▸ BRIEF 1:
Answer these questions using the passage on rebuilding after Katrina:
(a) Who wrote the Planetizen article, and with what organization is that writer identified?
(b) What is the title of the article?
(c) Within what period was most of Mississippi's demolition and debris removal finished?
▸ BRIEF 2: List every person, organization, and publication named in the passage on rebuilding after Katrina.
▸ BRIEF 3: Pick up the passage on rebuilding after Katrina right after its final sentence and keep writing in the same voice.

One of my many readers pointed me toward a really good article at Planetizen by Roberta Brandes Gratz of the Project for Public Spaces. The article, called “Citizen Recovery Efforts Hit Government Barriers in New Orleans” is about the trials of re-building and repairing (apparently against the wishes of governmental forces) in New Orleans, but I was struck by the similarities with preservationists’ own experience on the Mississippi Gulf Coast after Katrina. For those unfamiliar with those experiences, I’ve created a semi-short (ok, it’s not short really, but it could have been lots longer) summary here. In general, I would say that New Orleans is going through the same tribulations that our own Gulf Coast went through, but Mississippi’s demolition/debris-removal phase began almost immediately after the storm surge washed out and was mostly completed within the first year after the storm. Some scattered demolition is still occurring today, but nowhere near the level we saw in that first year.

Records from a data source
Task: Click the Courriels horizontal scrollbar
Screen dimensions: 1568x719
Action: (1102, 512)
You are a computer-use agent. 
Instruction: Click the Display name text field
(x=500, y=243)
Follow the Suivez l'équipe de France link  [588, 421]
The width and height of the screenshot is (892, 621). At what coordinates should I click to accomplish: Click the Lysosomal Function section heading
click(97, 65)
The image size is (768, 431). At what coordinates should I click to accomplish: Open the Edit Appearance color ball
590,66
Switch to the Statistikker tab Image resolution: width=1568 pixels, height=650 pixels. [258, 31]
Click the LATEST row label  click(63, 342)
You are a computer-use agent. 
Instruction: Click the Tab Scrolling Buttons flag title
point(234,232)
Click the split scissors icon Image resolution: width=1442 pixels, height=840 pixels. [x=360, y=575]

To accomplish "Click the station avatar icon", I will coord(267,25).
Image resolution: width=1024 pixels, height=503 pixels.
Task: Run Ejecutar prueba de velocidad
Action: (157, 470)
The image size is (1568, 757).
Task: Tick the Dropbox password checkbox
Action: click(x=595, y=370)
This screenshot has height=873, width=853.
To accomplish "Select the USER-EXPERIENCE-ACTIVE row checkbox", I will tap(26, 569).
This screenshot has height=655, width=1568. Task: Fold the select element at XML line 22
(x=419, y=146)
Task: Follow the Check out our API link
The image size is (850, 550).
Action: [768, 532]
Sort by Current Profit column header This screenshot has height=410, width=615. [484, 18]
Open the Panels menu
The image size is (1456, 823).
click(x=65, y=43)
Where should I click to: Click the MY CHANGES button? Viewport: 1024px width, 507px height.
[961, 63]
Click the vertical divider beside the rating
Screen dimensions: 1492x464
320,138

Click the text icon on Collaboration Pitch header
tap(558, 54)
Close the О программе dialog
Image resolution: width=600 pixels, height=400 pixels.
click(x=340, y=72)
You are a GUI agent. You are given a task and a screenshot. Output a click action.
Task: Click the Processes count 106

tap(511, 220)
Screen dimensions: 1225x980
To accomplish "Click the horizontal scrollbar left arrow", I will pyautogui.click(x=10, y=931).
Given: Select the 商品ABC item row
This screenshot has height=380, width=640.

▸ WRITTEN RESPONSE 1:
(a) Roberta Brandes Gratz, of the Project for Public Spaces.
(b) "Citizen Recovery Efforts Hit Government Barriers in New Orleans."
(c) Within the first year after the storm.

▸ WRITTEN RESPONSE 2:
Planetizen
Roberta Brandes Gratz
Project for Public Spaces

▸ WRITTEN RESPONSE 3:
The biggest frustration for those of us who care about our historic properties and historic districts has been the push by all levels of government (it’s not a dysfunction confined to New Orleans) to demolish rather than repair. According to FEMA, Katrina was the first disaster in which that agency paid for demolition on private property–previously, property owners would have had to demolish their own buildings. While at first glance, this seems like a helpful thing to do, when you stop to think about the fact that on the Gulf Coast it meant giving an incentive to overwhelmed property owners to clear 70 miles of waterfront property (granted that a large portion of that property had already been “cleared” by Katrina itself) that would then be ripe for large-scale development, it seems less innocent. FEMA insists to this day that they are not allowed to spend money that would “improve” private property, refusing to see that removing hundreds of privately owned houses on small lots overlooking the water is itself a way of “improving” the property, mainly for predatory developers.
And it’s even more infuriating to think that I as a taxpayer paid for the demolition of even huge buildings like the Tivoli Hotel, when in fact, that building was heavily damaged (but repairable) by a casino barge that had loosed its moorings in as clear a case of owner negligence as I can see. If the hotel owner wanted it demolished, he should have sued the casino to demolish it, imho.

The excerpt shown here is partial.